Le champ de la culture et de la communication
(Source : DEPS)
 
  • Scénario 1 : « l’exception continuée ». Ce scénario, peu différent de l’écosystème que nous connaissons actuellement, fait l’hypothèse de la perpétuation « des logiques qui ont donné naissance à "l’exception culturelle française", entendue comme modèle culturel et comme modèle de politique culturelle ». Si les objectifs ne changent pas, les experts estiment cependant qu’il faudra « des stratégies de choix délibérés et assumés, parfois des renoncements, voire des sacrifices » pour faire face à « la globalisation » ainsi qu’à «  la montée en puissance concurrentielle des territoires autres que le territoire national et, au premier chef, les collectivités territoriales ».
  • Scénario 2 : le « marché culturel ». Cette fois-ci, les grandes mutations économiques, géopolitiques et techniques, principalement mondiales – globalisation, marchandisation, numérisation – jouent pleinement. Dans ce scénario, la place de l’État et du ministère de la Culture et de la Communication diminue au profit des acteurs économiques et les productions culturelles se transforment pour s’adapter davantage à la demande dans un souci de rentabilité.
  • Scénario 3 : « l’impératif créatif », scénario qui défend l’idée d’une compétition internationale toujours plus élevée qui pousse l’Union européenne à assumer un rôle de plus en plus fort de protection des cultures nationales dans le cadre d’un « projet renouvelé de croissance durable articulant économie, culture, cohésion sociale et environnement ». Ainsi les institutions publiques s’engagent dans une nouvelle organisation qui transforme les objectifs ainsi que les modes d’intervention et de régulation.

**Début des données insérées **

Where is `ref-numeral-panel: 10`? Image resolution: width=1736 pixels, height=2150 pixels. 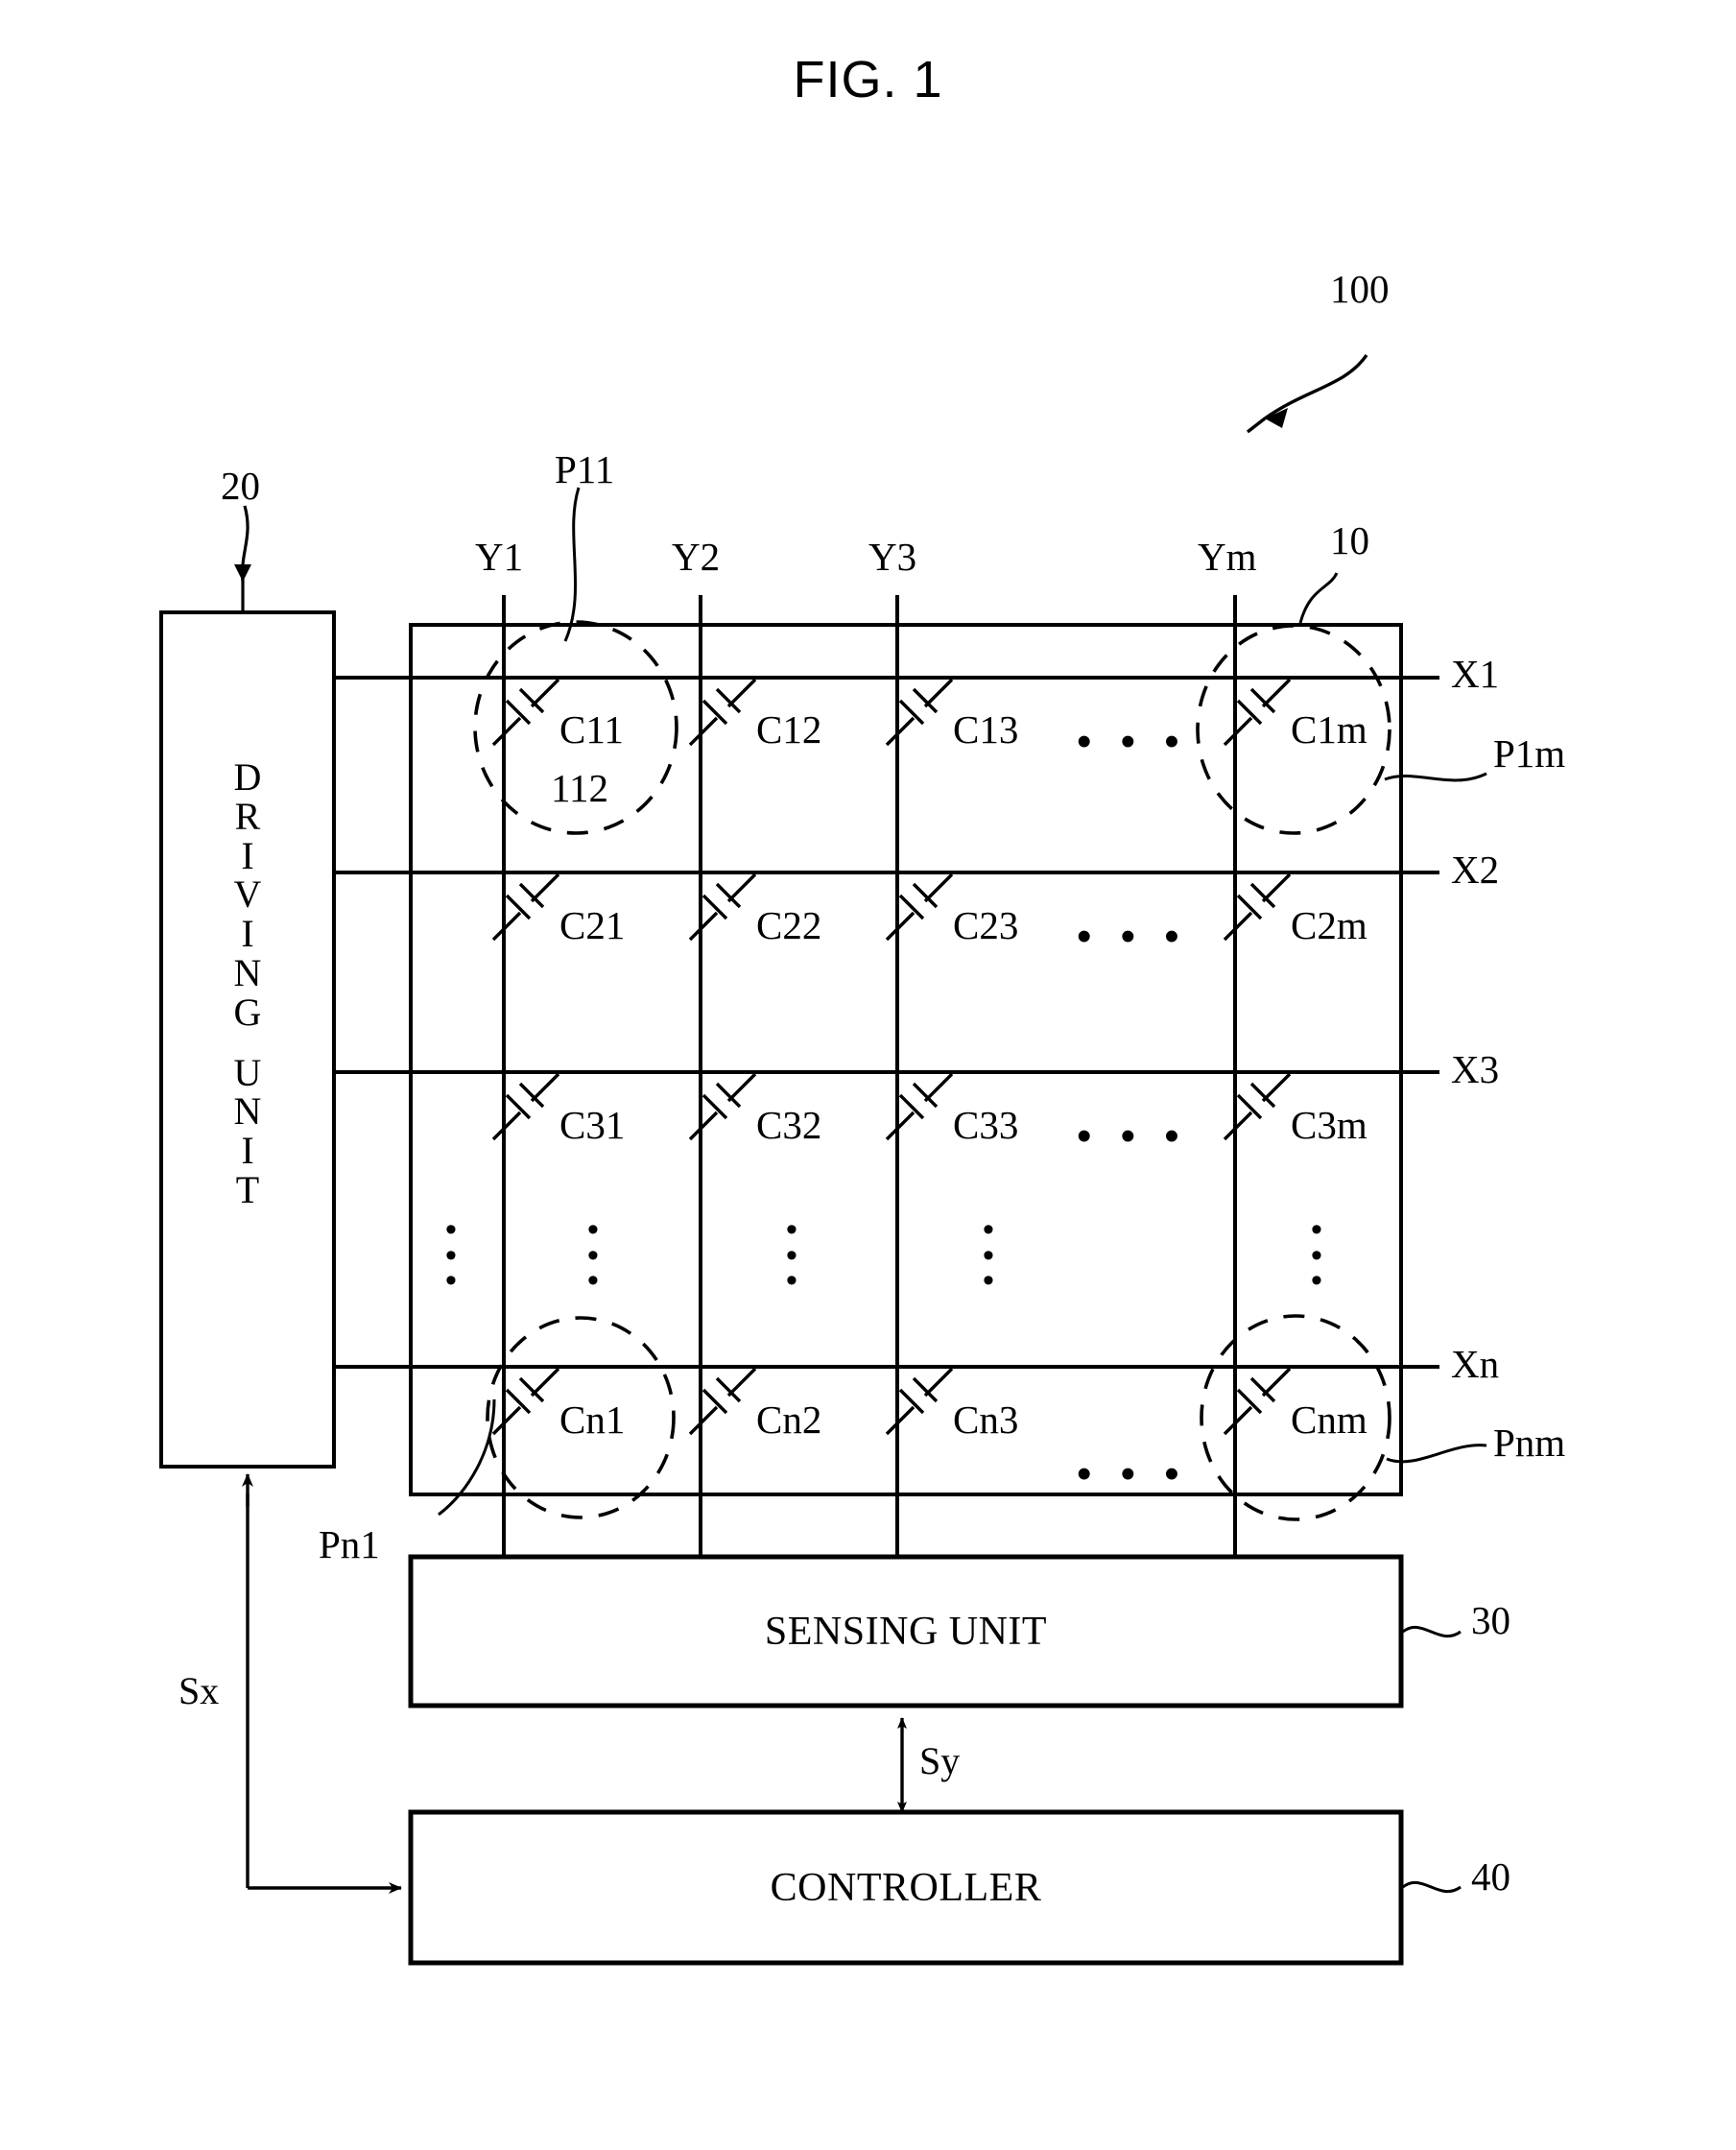 ref-numeral-panel: 10 is located at coordinates (1349, 540).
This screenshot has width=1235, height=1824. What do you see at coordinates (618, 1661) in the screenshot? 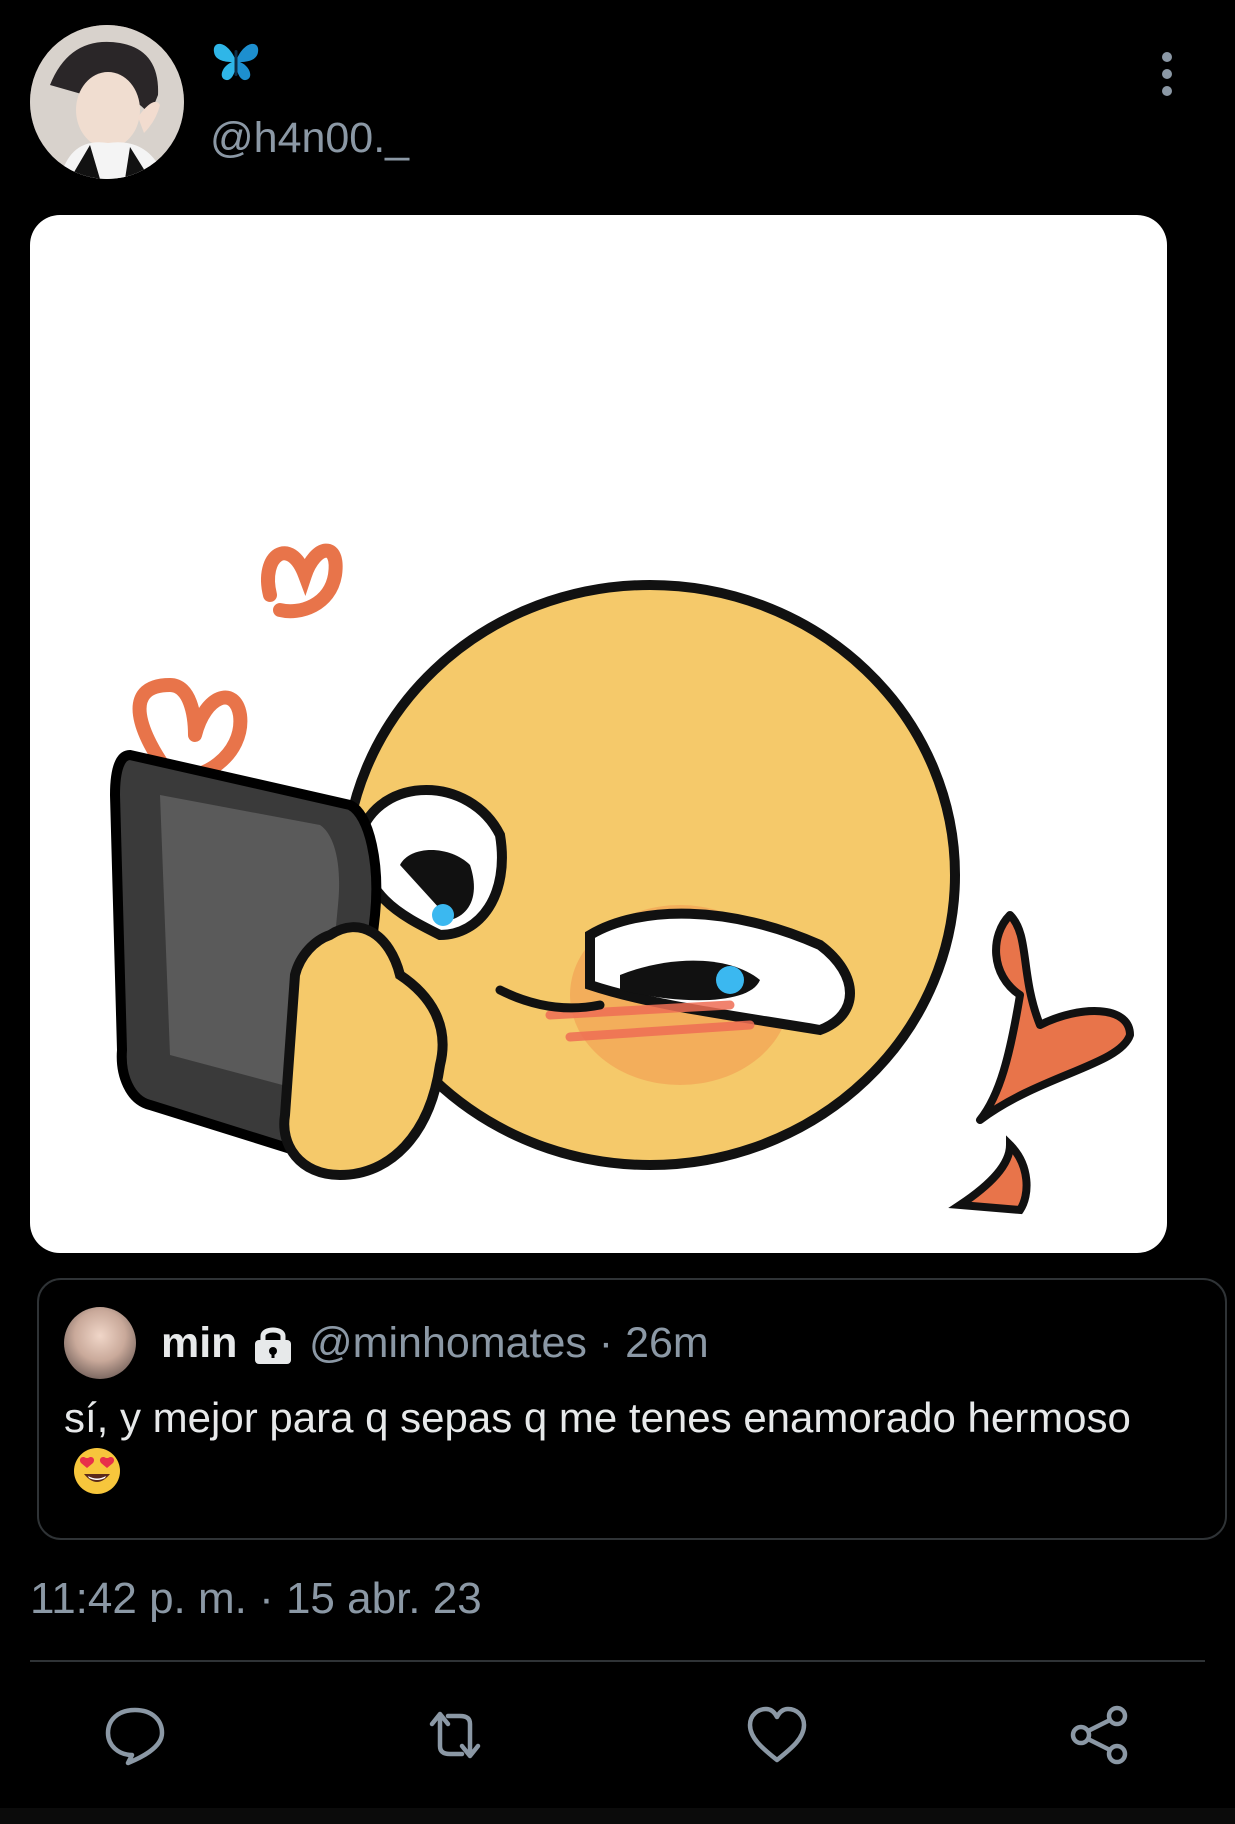
I see `divider` at bounding box center [618, 1661].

  • Scénario 4 : une « culture d’identités ». L’État se concentre ici sur les fleurons d’une « culture française », et « les collectivités territoriales, dans une logique fédéraliste, œuvrent à une vitalité culturelle sociale et communautaire, ancrée dans la vie des populations, selon une stricte segmentation ». La culture se recentre alors sur les valeurs et les représentations locales et les objectifs d’expertise et d’excellence sont les nouveaux moteurs de la politique culturelle française.
     

Les temporalités des scénarios
(Source : DEPS)
 
Évidemment, aucun de ces scénarios n’épuise la totalité des possibles, ni n’englobe la réalité de ce qui sera demain l’écosystème culturel français, européen et mondial. Nous assisterons au fil des années à un mélange des scénarios, les tendances dominantes pouvant par ailleurs nous indiquer la vision stratégique à adopter. Comme le conclut le rapport, nous vivons une période de transition avec « le déclin lent de l’imprimé et de la culture écrite, de nouveaux rapports aux savoirs, la formation des identités, la toute-puissance de terminaux communicants de contenus de tout ordre, l’indistinction entre loisirs, cultures, pratiques, la recomposition des territoires et des réseaux de sociabilité ».
 
Mais au-delà de l’intérêt que ce rapport présente en tant qu’outil d’aide à la décision pour le ministère, il se pourrait que la commande de ce rapport rendu public, et en libre accès sur Internet, vise à communiquer sur la très profonde transformation à venir de la culture au cours des prochaines décennies. En effet, cette hypothèse, celle d’une rupture, est plus que probable à moyen terme et tout le monde doit s’y préparer : les décideurs politiques, les institutions, les professionnels des industries créatives, les établissements culturels et leurs publics.